The new MacBook Pro laptops come in 14-and 16-inch models, return ports that were missing in the past few iterations, and add faster, more energy-efficient processors.

Apple's redesigned MacBook Pros eliminate features many of its users hated, bring back features the company had removed and add more powerful chips to encourage people to keep buying their flagship PC.

The MacBook Pro 14- and 16- inch models, revealed during Apple's "Unleashed" event this week, will start at $2,000 and $2,500 respectively. The new laptops are built with the successors to the M1 chips Apple released last year called M1 Pro and M1 Max, giving users increased memory bandwidth and capacity.

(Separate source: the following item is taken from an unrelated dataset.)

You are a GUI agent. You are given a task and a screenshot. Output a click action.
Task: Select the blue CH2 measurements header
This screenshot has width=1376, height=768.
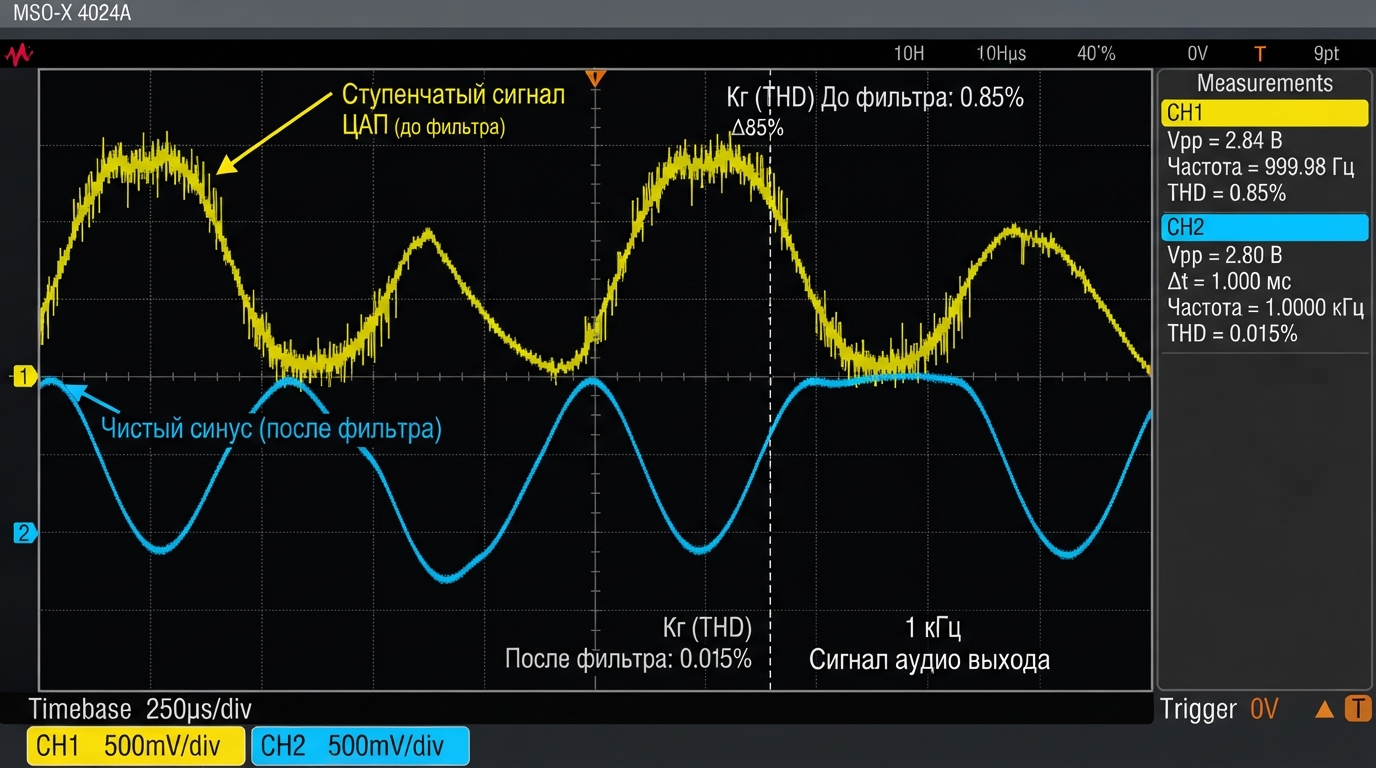coord(1265,228)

Both models bring back the HDMI port, the SD card slot and the MagSafe power adapter -- a charger with a magnetic input that snaps off to prevent the laptop from being pulled down accidentally. The MacBooks include four Thunderbolt 4 ports as well.

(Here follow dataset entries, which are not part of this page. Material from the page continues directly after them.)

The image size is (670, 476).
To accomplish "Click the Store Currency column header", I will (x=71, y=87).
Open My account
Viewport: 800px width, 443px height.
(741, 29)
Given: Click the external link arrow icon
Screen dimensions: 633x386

Users took to Twitter to cheer the return of the ports and the function keys they preferred over the touch bar, a mini touchscreen that adapted its functions to the app being used. Apple also got rid of the thinner butterfly keyboard it delivered in 2015, which had a number of reported usability problems.

"It's going back to the old days of Mac," said Mikako Kitagawa, an analyst at Gartner. "They're listening to their users, because they don't want to lose anyone. They have to make them happy."

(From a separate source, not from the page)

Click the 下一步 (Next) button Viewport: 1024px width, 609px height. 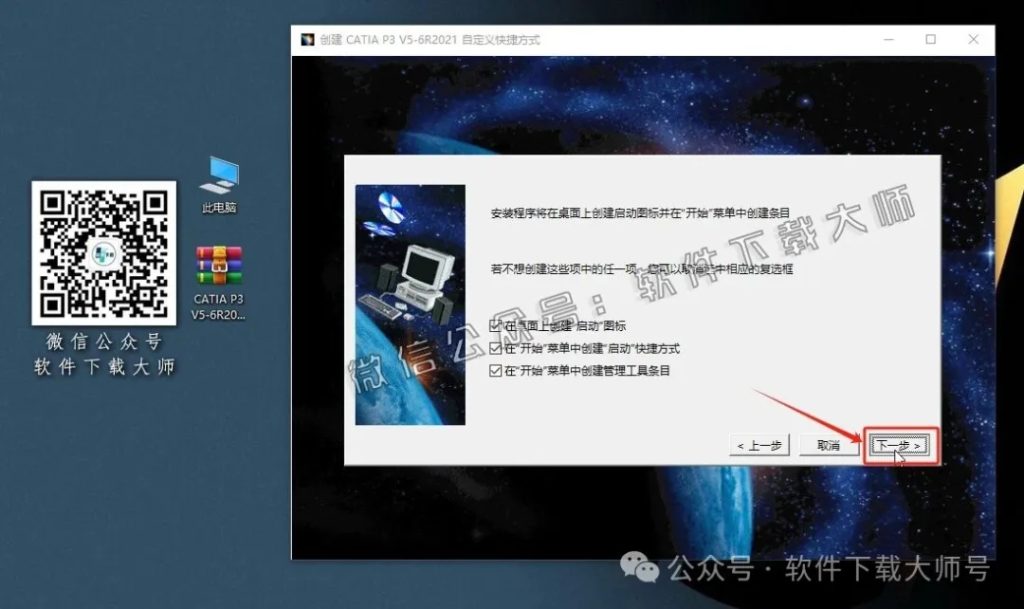coord(898,446)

Apple has an 8.8% share of the global PC market, up from 8.3% this time last year, according to the latest IDC research. In the enterprise, Apple has a 4.6% market share and has held steady at around 4% for the last few years.

Apple's new MacBook Pro models back to back
The new MacBook Pro laptops come in 14- and 16-inch models, return ports that were missing in the past few iterations and feature faster, more energy-efficient processors.

MacBooks, which make up the majority of Apple's PC sales, appeal not only to creative professionals who use the laptops for graphics and video editing, but also to analysts who need to process large amounts of data, said IDC analyst Ryan Reith.

Apple's custom silicon goes Pro

The newest proprietary chips will offer something that Intel and AMD currently don't -- assuming Apple's claims play out. 

The M1 Pro chip features 33.7 billion transistors, can deliver up to 200 GB per second of memory bandwidth and supports up to 32 GB of unified memory, or memory that both the main processor and graphics processor have access to. 

The M1 Max chip has 57 billion transistors, can deliver up to 400 GB per second of memory bandwidth and supports up to 64 GB of unified memory. It also costs more.

A MacBook Pro 14-inch equipped with a M1 Max chip starts at $3,100, and the 16-inch with an M1 Max starts at $3,500. 

The M1 Pro and Max chips give competitor Intel cause for worry, because Intel's presence in Apple products has been steeply diminishing since the M1 chips launched last November, Reith said. 

Midway through the year, 77% of Apple PCs include the M1 chip and only 23% use Intel chips. IDC projects that next year, Apple will sell 90% of its PCs using the M1 and only 10% on Intel chips.

"Intel is looking at that going, 'It's only a matter of time,'" Reith said.

Intel CEO Pat Gelsinger publicly acknowledged that Intel needs to improve its chips, both to compete with Apple and to keep the company as a customer.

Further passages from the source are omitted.